Anyway, we tapped our Suica cards at the automated ticket gates (IC card gates) and we were in! We needed to travel to Ueno Station via the Yamanote Line, and then from Ueno Station to Asakusa Station via the Ginza Line. (Posting a picture of the station.)

We reached Asakusa at around 11AM.

Asakusa is a district in Taito, Tokyo . It is known for Senso-Ji a Buddhist temple dedicated to the Bodhisattva Kannon. The legend says that in the year 628, two brothers fished a statue of Kannon , the goddess of mercy, out of the Sumida River, and even though they put the statue back into the river, it always returned to them. Consequently, Sensoji was built nearby for the goddess of Kannon. The temple was completed in 645, making it Tokyo’s oldest temple. When approaching the temple, visitors first enter through the Kaminarimon (Thunder Gate), the outer gate of Sensoji Temple and the symbol of Asakusa and the entire city of Tokyo. (Sourced from https://www.japan-guide.com/e/e3001.html.)

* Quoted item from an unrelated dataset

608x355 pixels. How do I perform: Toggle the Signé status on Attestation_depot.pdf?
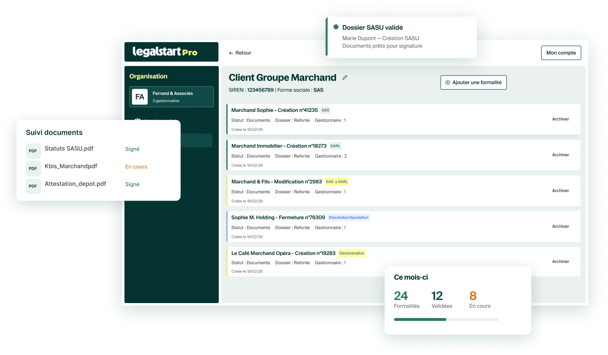tap(132, 184)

Exploring Asakusa and the Food Street

We ambled around the temple, enjoying the beautiful fountains and gardens built inside the temple campus—the kids even started playing around the gardens. Even amidst the bustle of tourists, one could surely feel the calmness surrounding the temple. I was amazed by the architecture and planning of this ancient temple.

After spending some time at the temple, we proceeded to the food street nearby. It had a large number of food stalls—at some stalls, we noticed long queues. On the street, we got to try the famous fish-shaped Taiyaki, a popular Japanese delicacy, as well as Japanese soft ice creams. The kids were elated. The temple and this food street – makes the experience unique, and the lively buzz keeps you excited all the time.

Taiyaki is a Japanese fish-shaped cake, commonly sold as street food. It imitates the shape of tai (red sea bream), which it is named after. The most common filling is anko. Some shops even sell taiyaki with okonomiyaki, gyoza filling, or a sausage inside.(https://en.wikipedia.org/wiki/Taiyaki).

Shopping and McDonald’s Experience in Tokyo

When you start living in Singapore, unknowingly you pick up the habit of mall hopping or shopping street strolling—we are no different here. After savoring the street foods, we proceeded to a Uniqlo store nearby. It was huge—I would say gigantic compared to the ones I see in Singapore.

My friend needed to buy some thermals for his family, and I was surprised by the variety this store offered. Prices were a little lower than in Singapore, though not by much.

It was almost 4 PM, and we were famished. As usual, when you are super hungry, whatever eatery you see first tends to win— for us, it was McDonald’s, and for my son, what could be better than this choice! We ordered some burgers, kids’ meals, and sides like fries and nuggets. Selections were a bit different from what I usually see in Singapore—I ordered a Teriyaki burger, though I was looking for a McSpicy, one of my favorites back home.

Inside this McDonald’s, I could immediately feel the Japanese culture—the restaurant was unbelievably silent, and customers cleaned the seats after their meals by themselves! In Singapore, I am used to returning trays and disposing of leftovers in the trash bin, but I never thought I would care to clean my seat with tissues—a lesson learnt right there in McDonald’s!

Shinjuku Gyoen National Garden Visit

Our next stop was Shinjuku Gyoen National Garden. We started from Asakusa Station, taking the Ginza and Marunouchi Lines to reach Shinjuku-Sanchome Station, which took almost 45 minutes.

My younger kid was asleep, so we took turns carrying her, and we decided to bring the stroller starting the next day.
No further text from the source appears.